■ **Job**: Write out every line of text in all the rows below as a numbered list, skipping blank lines and leaving the pictures out.

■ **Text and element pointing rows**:
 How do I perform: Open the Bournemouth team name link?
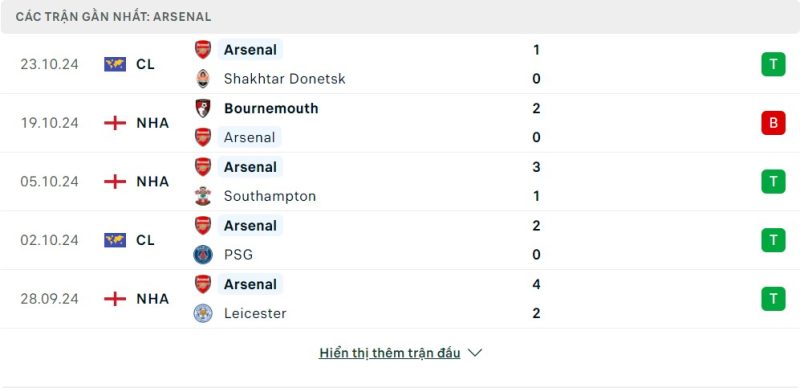pyautogui.click(x=271, y=108)
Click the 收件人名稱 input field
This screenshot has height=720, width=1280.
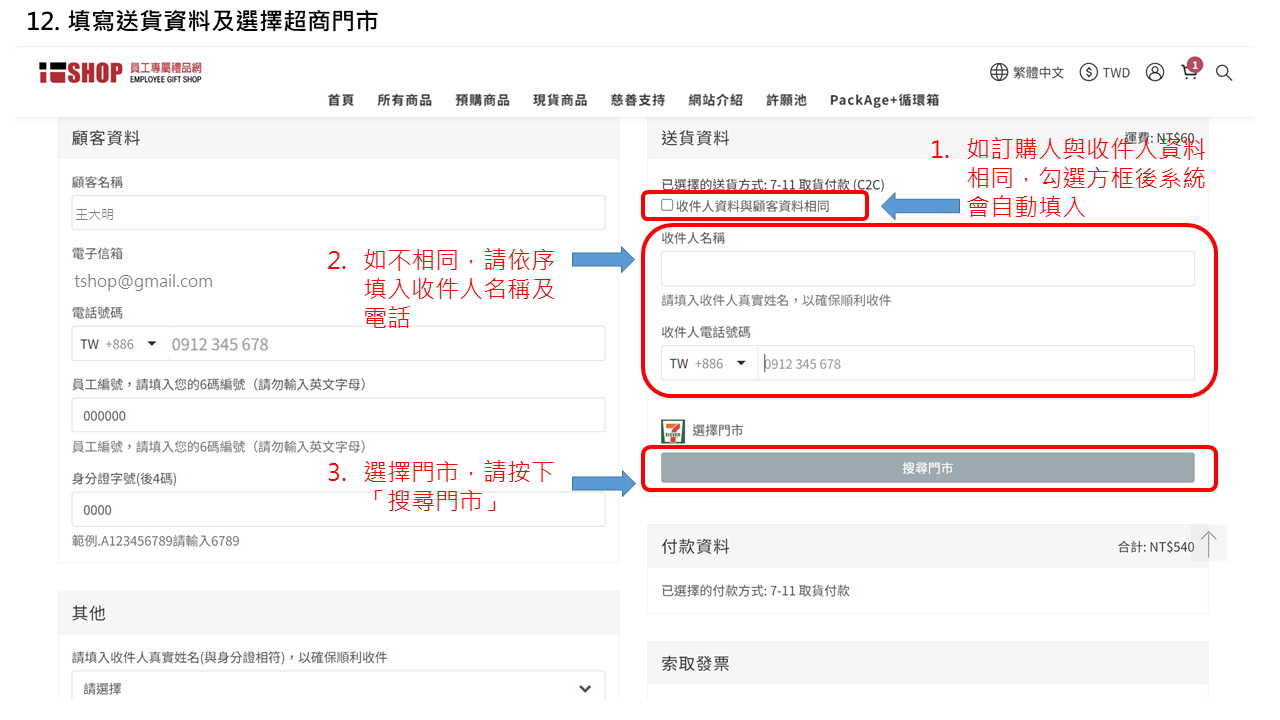[927, 268]
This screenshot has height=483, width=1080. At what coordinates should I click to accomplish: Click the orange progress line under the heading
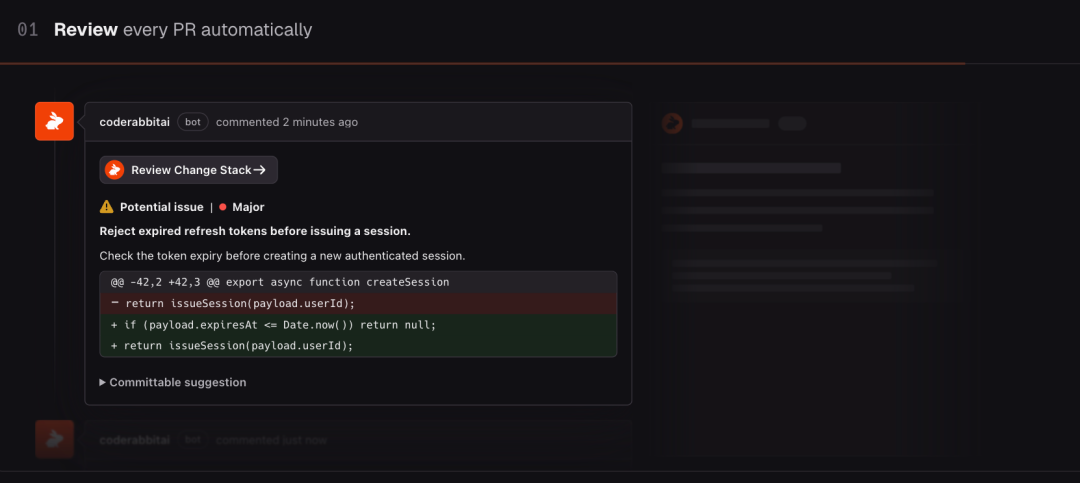pyautogui.click(x=482, y=63)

■ **The answer**:
1.  How do I perform: Open the Bournemouth team name link?
2. pyautogui.click(x=271, y=108)
3. Click the 收件人名稱 input field
4. This screenshot has height=720, width=1280.
5. [927, 268]
6. This screenshot has height=483, width=1080. At what coordinates should I click to accomplish: Click the orange progress line under the heading
7. pyautogui.click(x=482, y=63)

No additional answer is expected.